#### What the task requires:
Every line of the records that contains the string "agent" counts once; give the total and nothing else.
Top of Provided records
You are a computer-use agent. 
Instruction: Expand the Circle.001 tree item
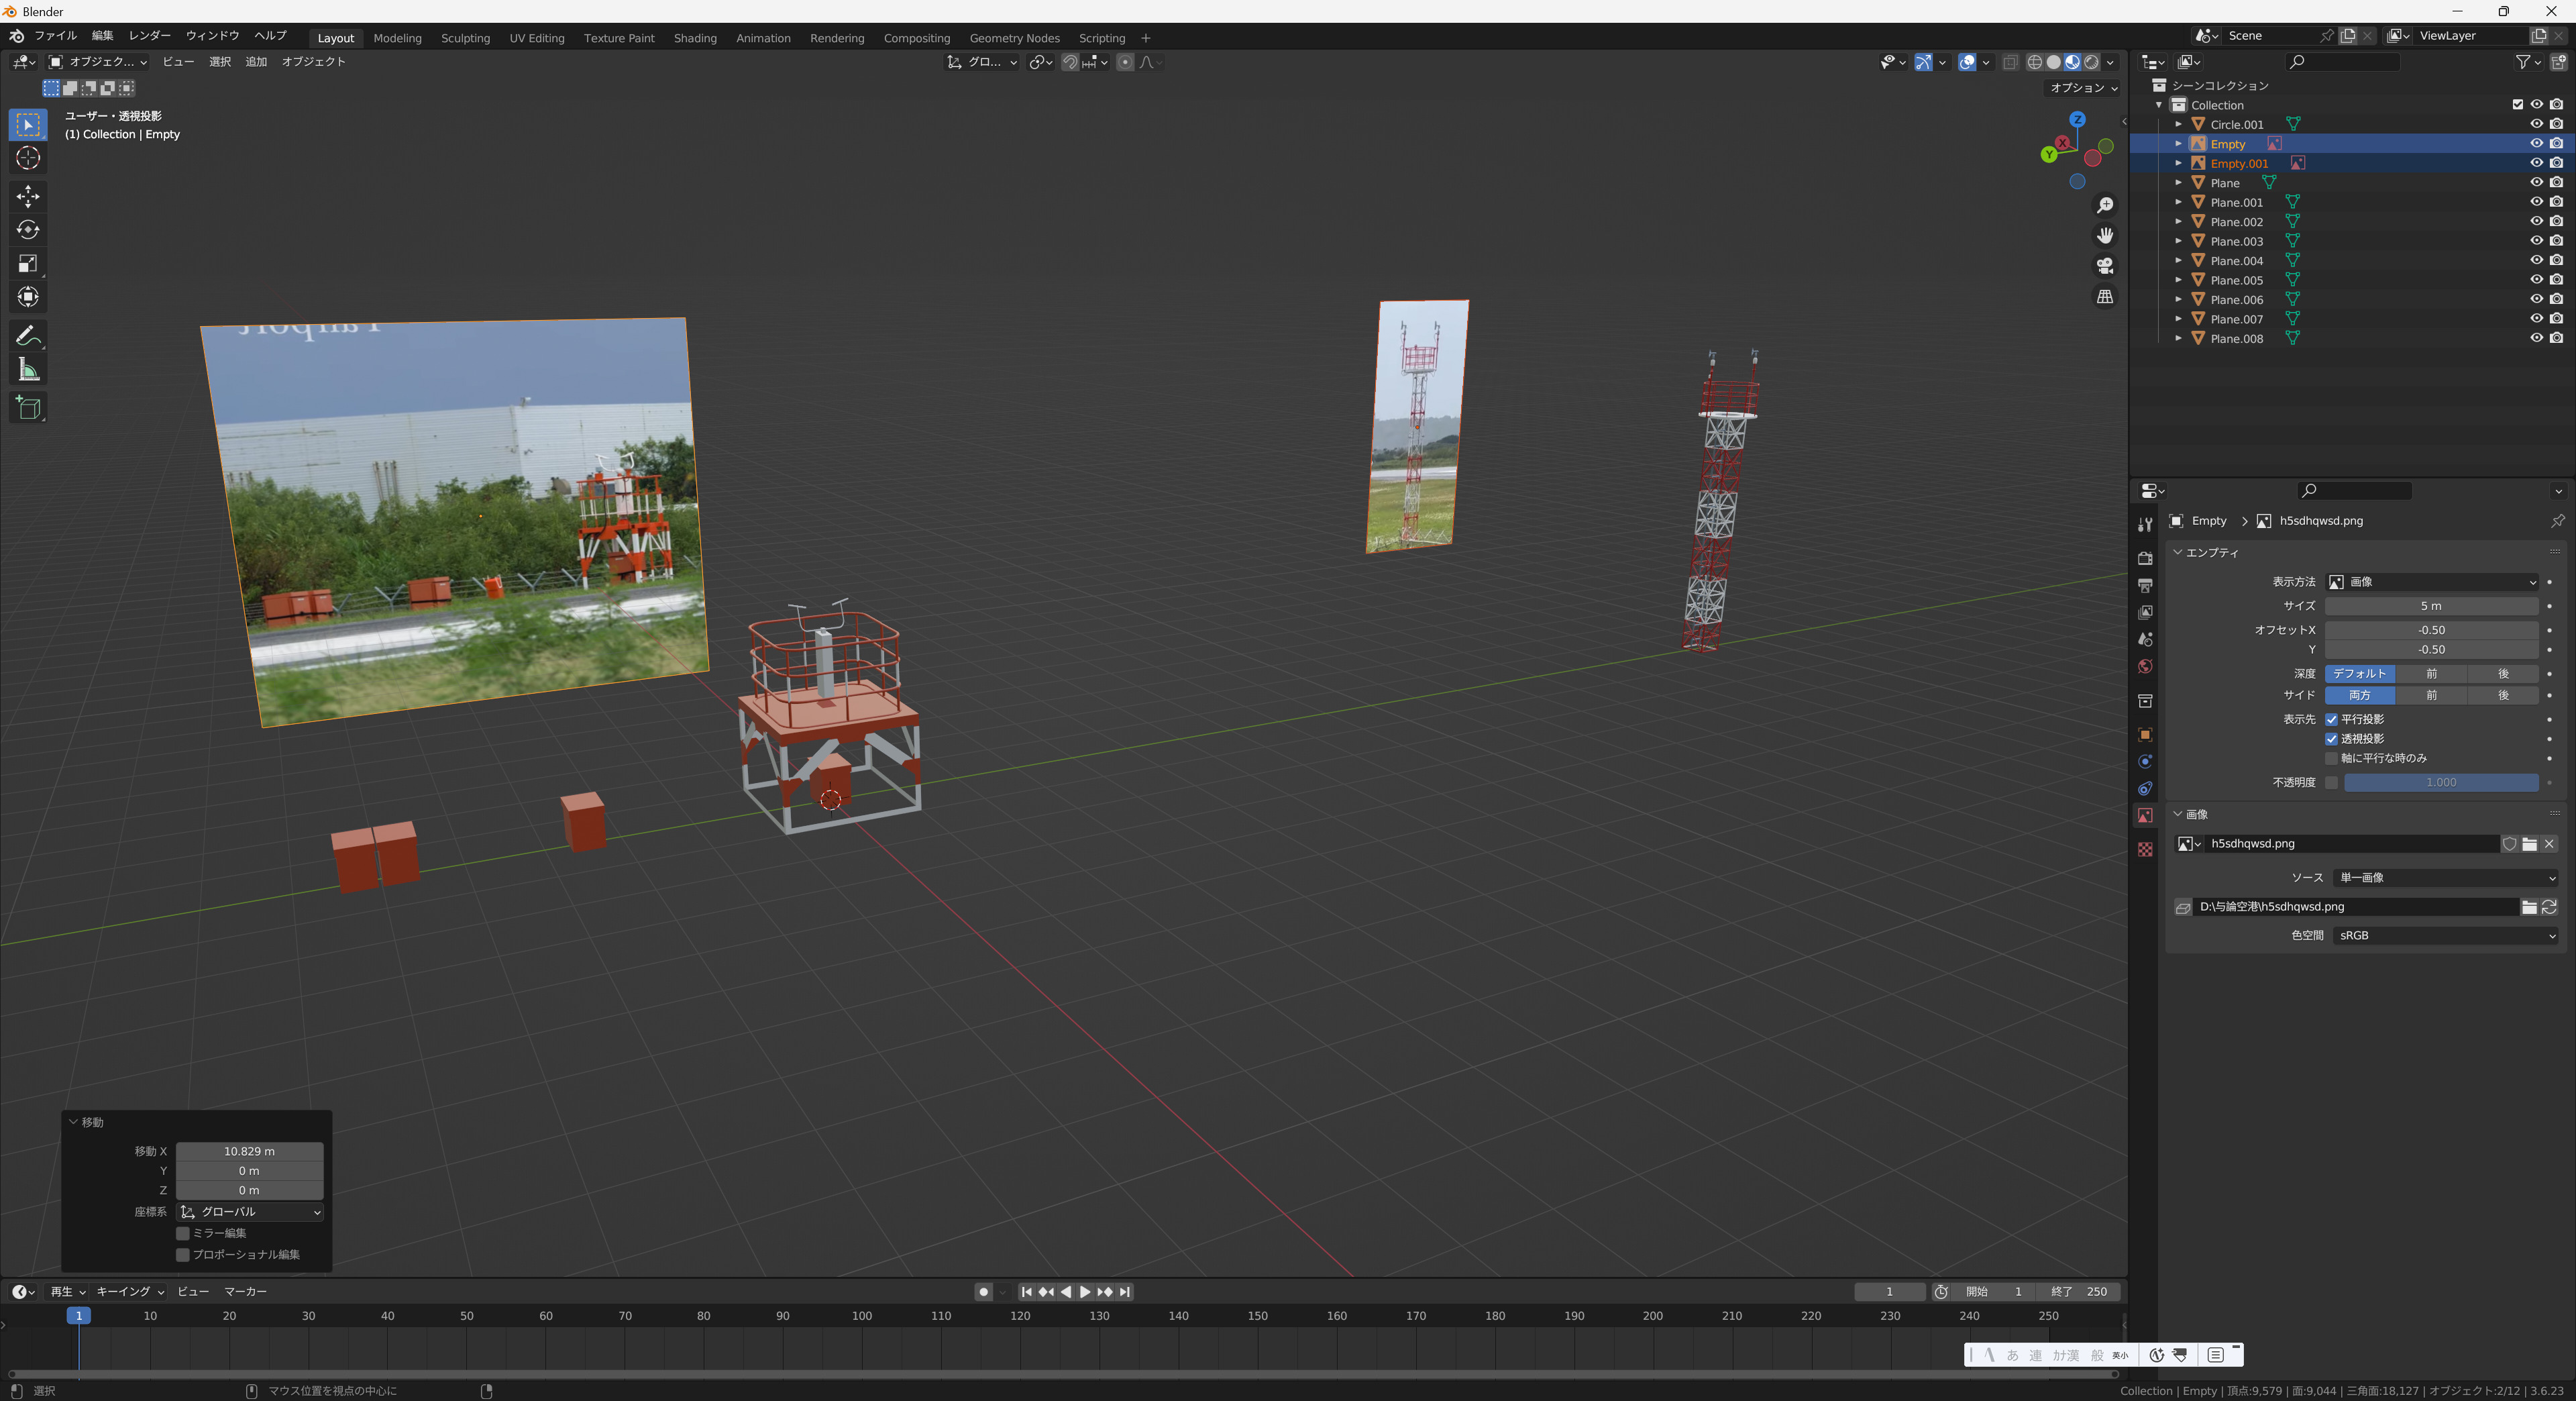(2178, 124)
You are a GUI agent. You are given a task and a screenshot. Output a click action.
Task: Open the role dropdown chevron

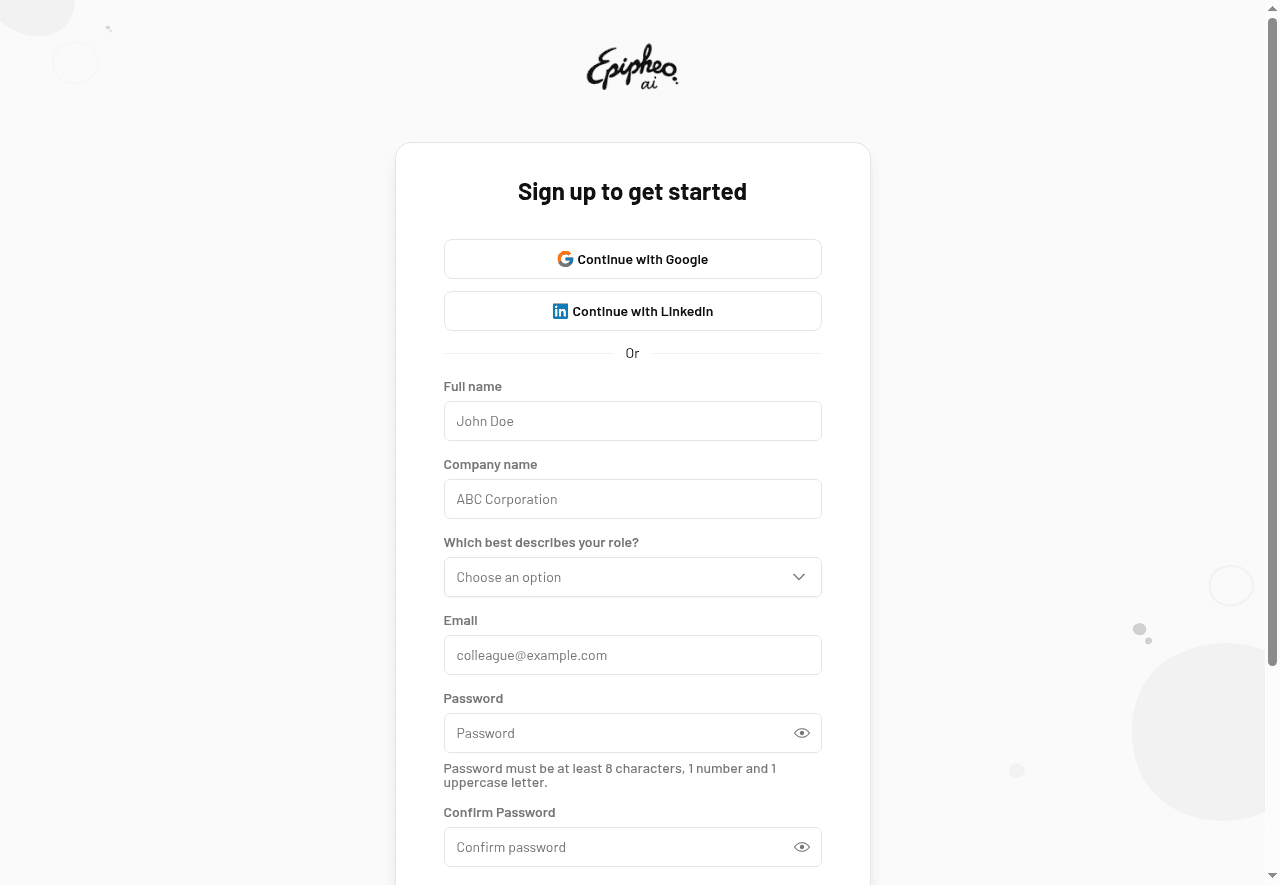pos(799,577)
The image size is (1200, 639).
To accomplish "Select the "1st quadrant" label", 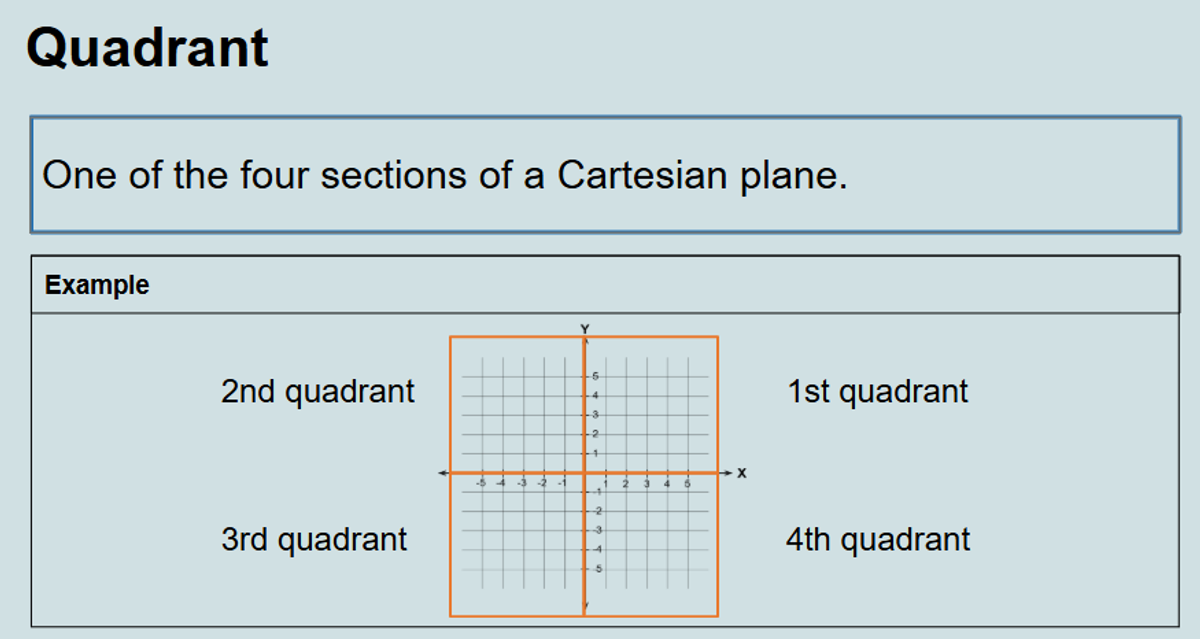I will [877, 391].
Bottom of Provided records
#### Written answer:
2